Work order
No pictures go into the copy. Write out every line below exactly.

━━━ Data for this task

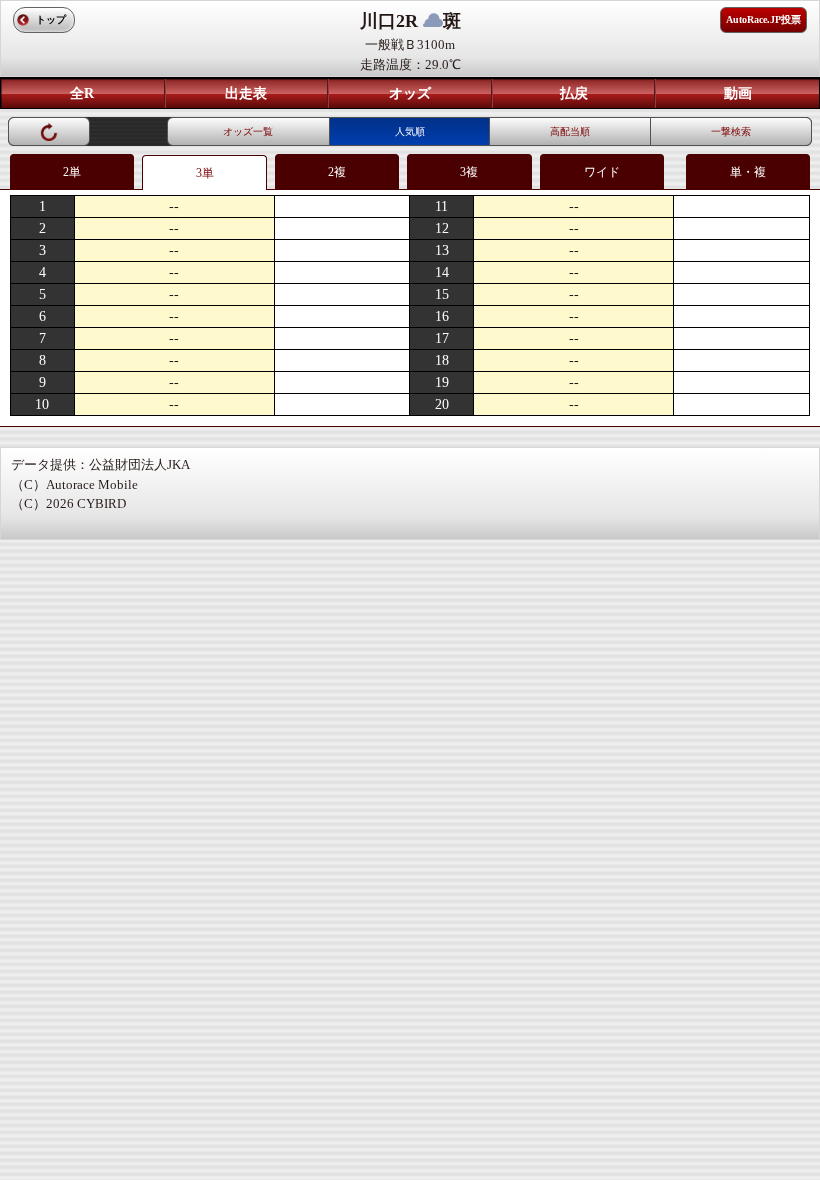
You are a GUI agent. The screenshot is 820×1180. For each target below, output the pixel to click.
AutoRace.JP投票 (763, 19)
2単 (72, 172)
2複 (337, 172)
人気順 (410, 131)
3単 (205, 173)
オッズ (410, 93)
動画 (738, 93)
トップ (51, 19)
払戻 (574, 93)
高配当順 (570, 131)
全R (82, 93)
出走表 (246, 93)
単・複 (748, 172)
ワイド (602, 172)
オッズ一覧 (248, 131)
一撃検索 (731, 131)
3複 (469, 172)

━━━━━━

Response to the exercise
You are a GUI agent. The screenshot is 820×1180. For each target below, output the pixel to click.
AutoRace.JP投票 (763, 19)
2単 (72, 172)
2複 (337, 172)
人気順 (410, 131)
3単 (205, 173)
オッズ (410, 93)
動画 (738, 93)
トップ (51, 19)
払戻 (574, 93)
高配当順 (570, 131)
全R (82, 93)
出走表 (246, 93)
単・複 (748, 172)
ワイド (602, 172)
オッズ一覧 (248, 131)
一撃検索 (731, 131)
3複 (469, 172)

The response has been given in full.